Canada renews 79 licences for BC’s salmon farmers

Long awaited aquaculture announcement delivers a major blow to the science-deficit campaigns by anti-fish farming activists who want to shut down salmon farms in British Columbia.

By Fabian Dawson

Ottawa today announced a two-year renewal of aquaculture licences for 79 salmon farms in British Columbia that have been the target of a concerted fear-mongering campaign by anti-fish farm activists.

The licence renewals will allow the salmon farmers to continue to operate within the current regulations while a transition plan is being collaboratively developed to define the future of the industry, the Department of Fisheries and Oceans (DFO) said in a statement.

The statement was released late in the day without any notice – a practice to avoid immediate media scrutiny of a controversial decision by the government.

It however signals that the current Fisheries Minister Joyce Murray is placing more emphasis on the science around open-net fish farms rather than “social acceptance” of the marine operations – an issue her predecessor preferred, to get votes from the anti-fish farm lobby.

The renewal of these licences have been in limbo after former Federal Fisheries Minister Bernadette Jordan decided in Dec. 2020 to phase out 19 salmon farms in BC’s Discovery Islands, despite nine-peer reviewed scientific studies that showed the marine operations had virtually no impact on wild stocks migrating through the area.

Jordan also ignored her deputy minister’s recommendation for a more coordinated approach to the closures, which was primarily pushed for by the anti-fish farm activists, who had threatened the Trudeau Liberals that they would withhold their votes for the party.

The closure of salmon farms in the Discovery Islands, has already resulted in scores of people, including 80 at a fish plant in Surrey, losing their jobs.

The Federal Court last April ordered the government to set aside its decision to phase out the Discovery Islands salmon farms after reaffirming an earlier ruling that “salmon aquaculture in B.C. poses no more than a minimal risk to wild salmon.”

The government, however, in today’s announcement said it was not going back on its decision to phase out the 19 farms in BC’s Discovery Islands.

“Regarding finfish aquaculture facilities in the Discovery Islands, and in response to the April 22, 2022 Federal Court decision, DFO will conduct consultations with First Nations communities and current licence holders in the Discovery Islands on the future of salmon aquaculture licences in this area,” the statement read.

“These consultations will inform a final decision expected in January 2023 after considering input from all affected parties.

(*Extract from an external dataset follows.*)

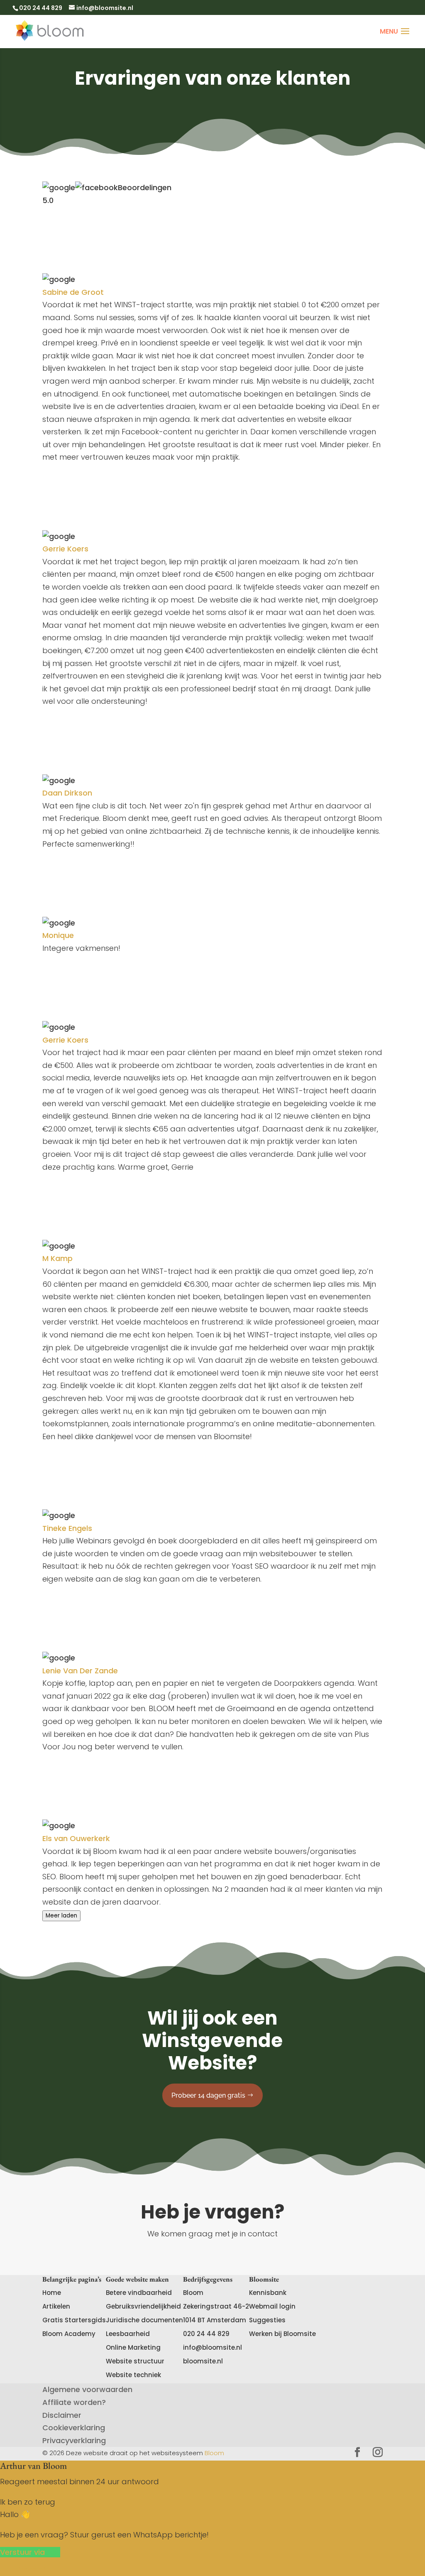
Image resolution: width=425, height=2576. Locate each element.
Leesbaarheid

While this process is underway, DFO will not reissue licences for Atlantic Salmon facilities in this area.”

SeaWestNews has been informed by a DFO source that Minister Murray wants more time to look at the emerging and new scientific data on the impact of salmon farms in the Discovery Islands, which have been operating in the area for over three decades with little impact on migrating wild stocks according to the   Canadian Science Advisory Secretariat   (CSAS).

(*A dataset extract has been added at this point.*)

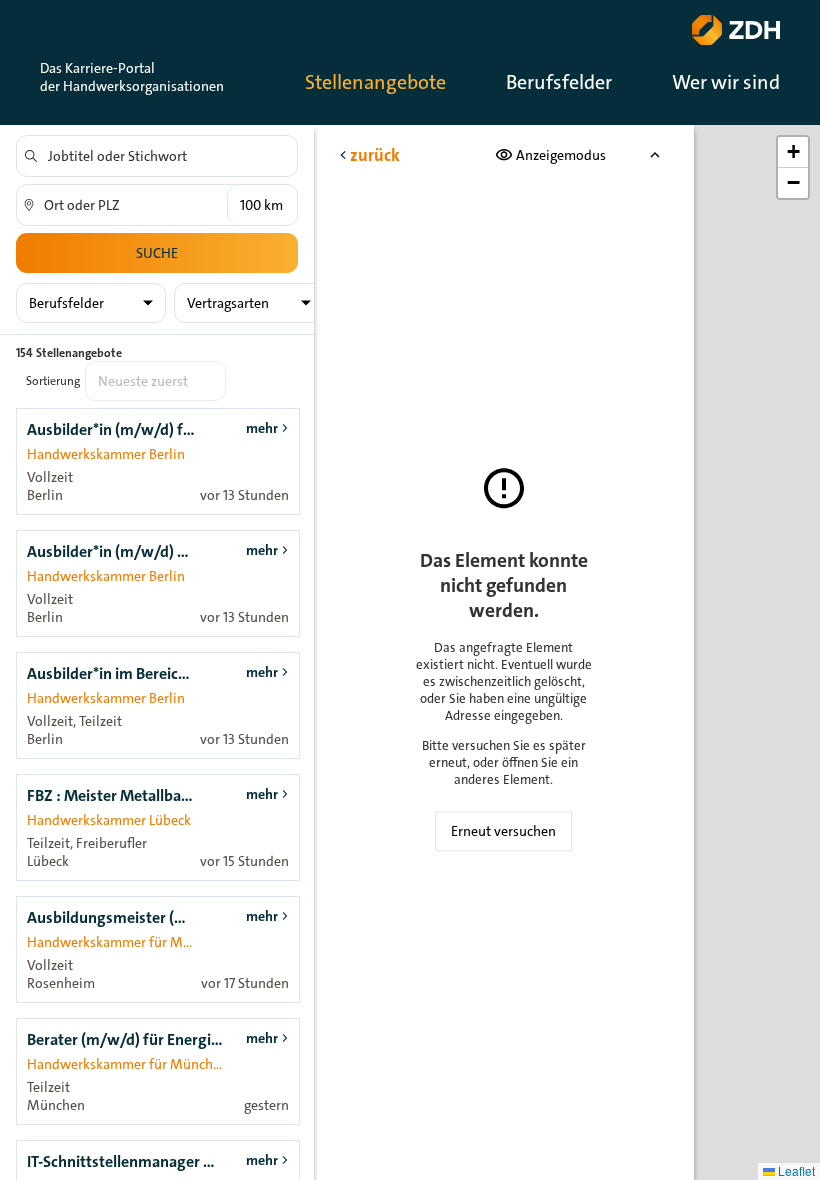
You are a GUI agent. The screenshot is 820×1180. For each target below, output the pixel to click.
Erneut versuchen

“Until such time, she will work around the court order to set aside the decision and not allow restocking of the fish farms in the Discovery Islands…it will be done with the cooperation of the industry,” confirmed the DFO source.

The Canadian Aquaculture Industry Alliance (CAIA) and the BC Salmon Farmers Association (BCSFA) said that the decision to renew the licenses of the 79 salmon farms in British Columbia and establish a process for the salmon farms in the Discovery Islands is good for Canadians.

“The government’s own science evaluation process, and multiple independent peer-reviewed science processes, have concluded that salmon farms have minimal effect on wild fish abundance and that farmed and wild salmon can and do co-exist in the Pacific Ocean,” the associations said in a joint statement.

“This announcement will give us the opportunity to work with all levels of government, including First Nations, to secure a future that will benefit Indigenous and non-Indigenous coastal communities, meet the global demand for healthy, affordable seafood, and support the continuation in protection and restoration of wild Pacific salmon,” said Ruth Salmon, Interim Executive Director of the BC Salmon Farmers Association.

“While we are encouraged that the licences have been renewed, we genuinely needed a six-year license term that reflected our production cycle,” said Timothy Kennedy, President, and CEO of the Canadian Aquaculture Industry Alliance (CAIA).

“Longer license terms would have provided the confidence to further invest in innovation and technology, leading to continued operational and sustainable improvements, job creation for coastal communities, and greater food security,” he said.

“Today’s decision is an important validation of peer-reviewed science and procedural fairness. We will work with governments and partners to create long-term value to contribute to Canada’s Blue Economy and secure home-grown fresh food supply,” added Kennedy.

A source within the media and government relations group employed by the anti-fish lobby, said the decision is “a hard pill to swallow for the group”

“They had banked on the licences not being renewed and spent tens of thousands of dollars on the social media campaigns, despite our advice…internally they see it as a betrayal by the Liberals, but they will regroup,” she said.

The anti-open net fish farms activist groups in a statement said, “this decision does little to protect wild salmon outside the Discovery Islands over the next two years. Wild salmon runs remain at risk until the last salmon farm comes out of the ocean.”